#### EXCERPTED DATA:
--*--

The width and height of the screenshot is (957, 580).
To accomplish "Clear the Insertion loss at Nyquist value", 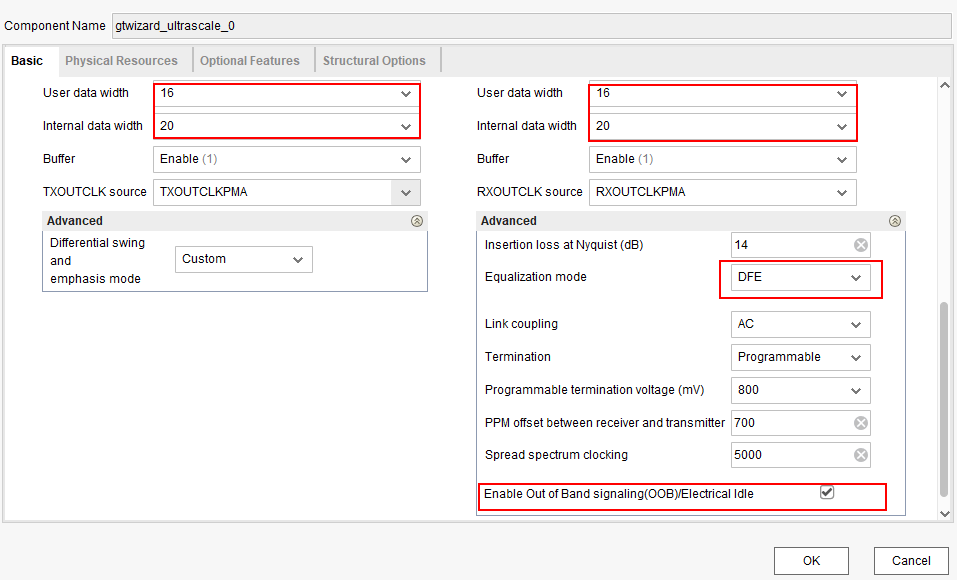I will click(860, 244).
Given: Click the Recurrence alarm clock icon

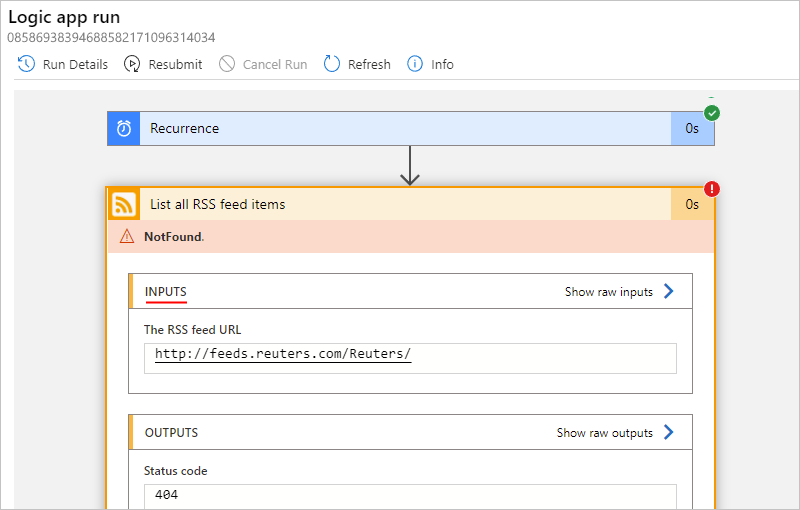Looking at the screenshot, I should click(124, 128).
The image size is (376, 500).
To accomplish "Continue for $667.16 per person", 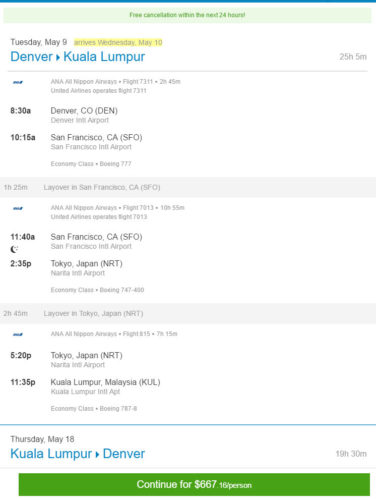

--*--

#### STATED GOAL:
Copy out the rows verbatim, starting at the line that contains "The image size is (376, 500)." and continuing through the final line of the rows. Leave the pictures out of your answer.

#### SOLUTION FOR THIS TASK:
The image size is (376, 500).
To accomplish "Continue for $667.16 per person", 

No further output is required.